On the ideological and political level, this process of fascistization reveals a hybridization trend. Fascism took something of the nationalist ideology and the latter did the same with that of the fascists, defending and spreading with their work elements that were absent in their doctrine. But at its core, this hybridization always had the purposes, will, and goals of Fascism, which tended not so much to use the myths of nationalism, but to fascistize them within its own ideology. In this way, nationalism ultimately strengthened Fascism rather than containing the regime.
Therefore my research, which will shortly be published as a book, goes in a different direction from that which part of historiography has been advancing in the last twenty years. The English historian Aristotle Kallis has in fact underlined how the old nationalist right and the new Fascist right intersected and overlapped in interwar Europe, giving shape to an ideological-political synthesis that pushed the fascists towards compromise and tactical revisions with respect to their original revolutionary spirit and the old nationalist right to radicalize their ideas. Following this trend, other historians have come to argue that until 1939, the conservative right was to prevail in the game of hybridization.
My work, instead, shows that in Italy, things did not progress in that same way and that generalizing does not always mean a better understanding. So, it criticizes both the tendencies to expand the concept of fascism and to read Italian Fascism as a regime very close to other global authoritarian experiences.
Furthermore, in addition to showing how the nationalists ended up becoming Fascists, my study also shows (recalling what Stanley Payne pointed out 40 years ago) that the nationalist right differed from Fascism not by being more moderate or more conservative, but by being more rightist. It was tied more to the existing elites and structure for support. It was unwilling to fully accept cross-class mass mobilization and the implied social, economic, and cultural change demanded by Fascism. In some respects, with regards to violence, authoritarianism, militarism, and imperialism, however, the nationalist right was just as extreme as Fascism.

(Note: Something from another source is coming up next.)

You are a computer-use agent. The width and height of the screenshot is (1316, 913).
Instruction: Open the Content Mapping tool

The nationalists were a sort of bridge. Mussolini and the Fascists were aware of this and used them to ferry Italy from the liberal state to the Fascist state and to deeply fascistize the traditional conservative, liberal, bourgeois, and industrial world, because the nationalist language was more related to the language spoken by and within these circles. But the end goal of the Fascists always remained that of giving shape to a new, wholly Fascist totalitarian regime. On 26 February 1923, when the Nationalist Party merged with the Fascist, nationalism spontaneously flowed into the Fascist political religion because it represented the most modern answer to the dilemmas of mass politics. In that moment, the foundations for overcoming nationalism itself were laid in Italy.

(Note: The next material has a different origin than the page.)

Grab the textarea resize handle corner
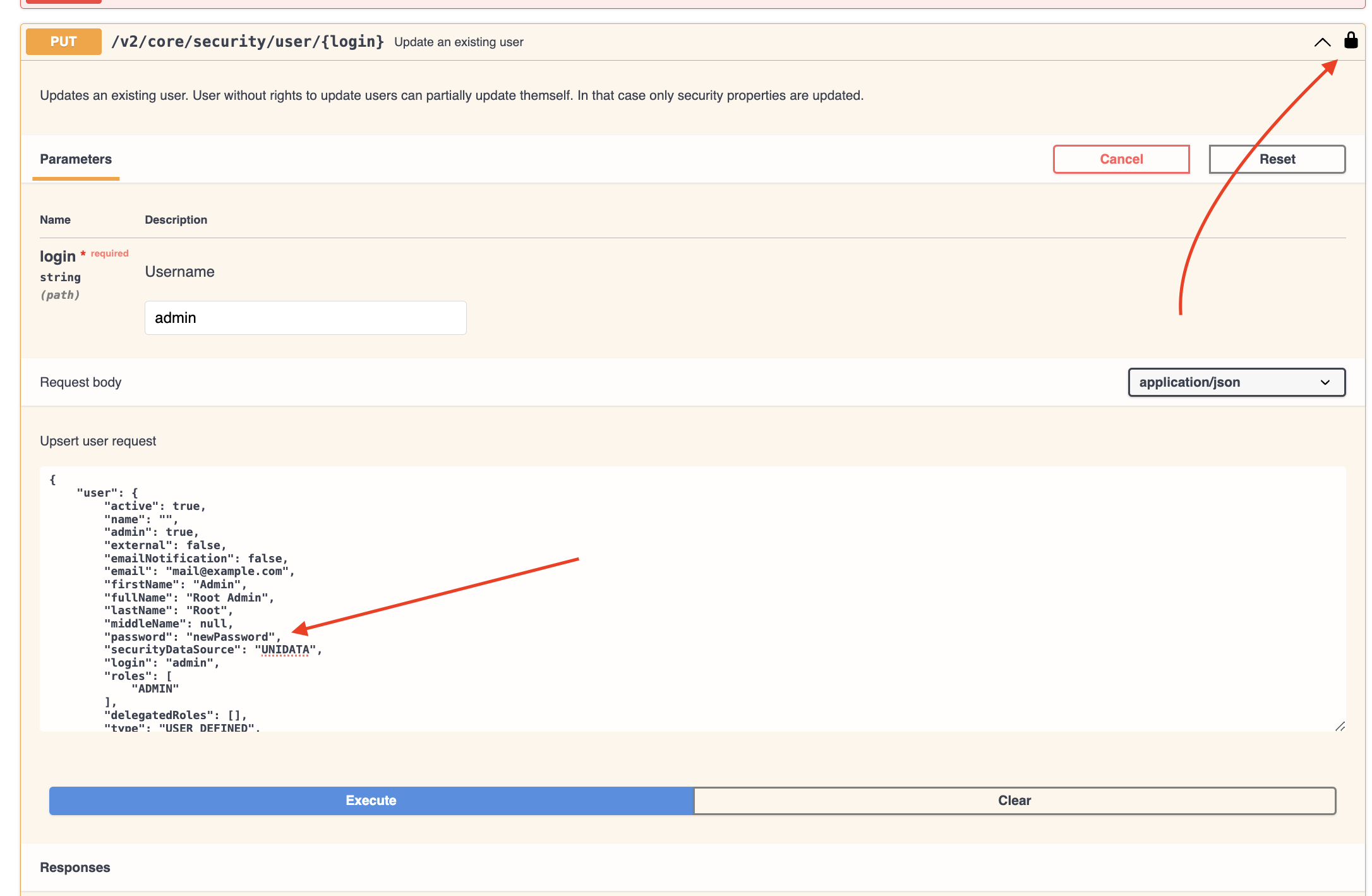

Donatello Aramini has a PhD in Contemporary History. He is a lecturer in Contemporary History at the Department of Political Sciences, Sapienza University of Rome. He has taught History of contemporary Italy and the history of journalism at the Roma Tre University and University of Cassino, and was a 2011 Mosse-Friends Fellow. He is a member of the editorial board of Mondo contemporaneo. His research examines nationalism, Nazism, racism and the history of historiography. He is the author of the book George L. Mosse, l’Italia e gli storici (FrancoAngeli, Milan, 2010) and is currently working on two monographs on nationalism and fascism and on the myth of Rome in fascist Italy.